And there, clear as day:
The arrow, sheathed in golden light, had erased the Celestials’ most powerful combined strike.
With a single clash.
“That… can’t be real.”
“Maybe the beam misfired. Maybe it wasn’t even at full power—”
That excuse died on their lips the moment they glanced at the performance readout.
The data confirmed it—the beam had been full-strength. Lethal.
Exactly what you’d expect from a race of god-crafted war machines.
Which made the truth even harder to swallow.

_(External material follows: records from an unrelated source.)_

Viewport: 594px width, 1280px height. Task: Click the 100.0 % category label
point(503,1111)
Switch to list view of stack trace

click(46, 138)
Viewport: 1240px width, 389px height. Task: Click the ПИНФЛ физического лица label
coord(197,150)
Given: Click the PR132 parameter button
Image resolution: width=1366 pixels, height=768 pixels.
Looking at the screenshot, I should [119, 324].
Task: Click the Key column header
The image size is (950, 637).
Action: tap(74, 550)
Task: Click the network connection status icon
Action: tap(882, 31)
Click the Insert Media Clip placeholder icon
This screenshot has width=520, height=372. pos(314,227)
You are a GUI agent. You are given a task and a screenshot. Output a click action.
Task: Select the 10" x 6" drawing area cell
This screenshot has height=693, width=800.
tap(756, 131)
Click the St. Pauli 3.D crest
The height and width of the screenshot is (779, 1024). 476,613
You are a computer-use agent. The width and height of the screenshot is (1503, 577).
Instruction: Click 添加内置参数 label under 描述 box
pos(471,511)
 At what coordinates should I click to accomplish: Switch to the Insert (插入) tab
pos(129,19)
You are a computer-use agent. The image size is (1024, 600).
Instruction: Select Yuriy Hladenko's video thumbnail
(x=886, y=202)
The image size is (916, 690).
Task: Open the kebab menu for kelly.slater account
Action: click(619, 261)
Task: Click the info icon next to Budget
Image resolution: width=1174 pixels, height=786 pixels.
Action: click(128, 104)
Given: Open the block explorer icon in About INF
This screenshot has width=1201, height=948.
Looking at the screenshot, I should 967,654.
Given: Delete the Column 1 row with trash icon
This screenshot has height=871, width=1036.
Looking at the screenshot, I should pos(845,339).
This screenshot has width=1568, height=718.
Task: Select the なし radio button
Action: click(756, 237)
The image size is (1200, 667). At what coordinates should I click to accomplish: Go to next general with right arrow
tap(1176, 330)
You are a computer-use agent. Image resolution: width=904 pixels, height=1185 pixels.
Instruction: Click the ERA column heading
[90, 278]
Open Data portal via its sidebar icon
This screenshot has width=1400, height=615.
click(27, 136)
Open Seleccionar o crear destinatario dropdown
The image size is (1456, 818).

What was that thing? An arrow? In the interstellar age? That should’ve been laughable—primitive. Obsolete.
But no one was laughing.
“Maybe it’s not really an arrow—maybe it’s a creature in disguise? A shapeshifter?”
“But we couldn’t detect any life signs. Nothing. Not even a heartbeat.”
“So you’re saying it really was just a weapon? But what kind of being could possibly wield something like that? Just one shot—one arrow—and it rivaled a godmade race in power?!”
The conversation stalled.
They looked at one another—
And saw the same truth dawning across each face.
None of them wanted to say it.
None of them dared to say it.
But their bodies betrayed them—
Trembling.
Breath caught.
Hearts racing.
Panic, awe, disbelief, reverence, exhilaration…
A thousand tangled emotions, too loud to separate, too vast to contain.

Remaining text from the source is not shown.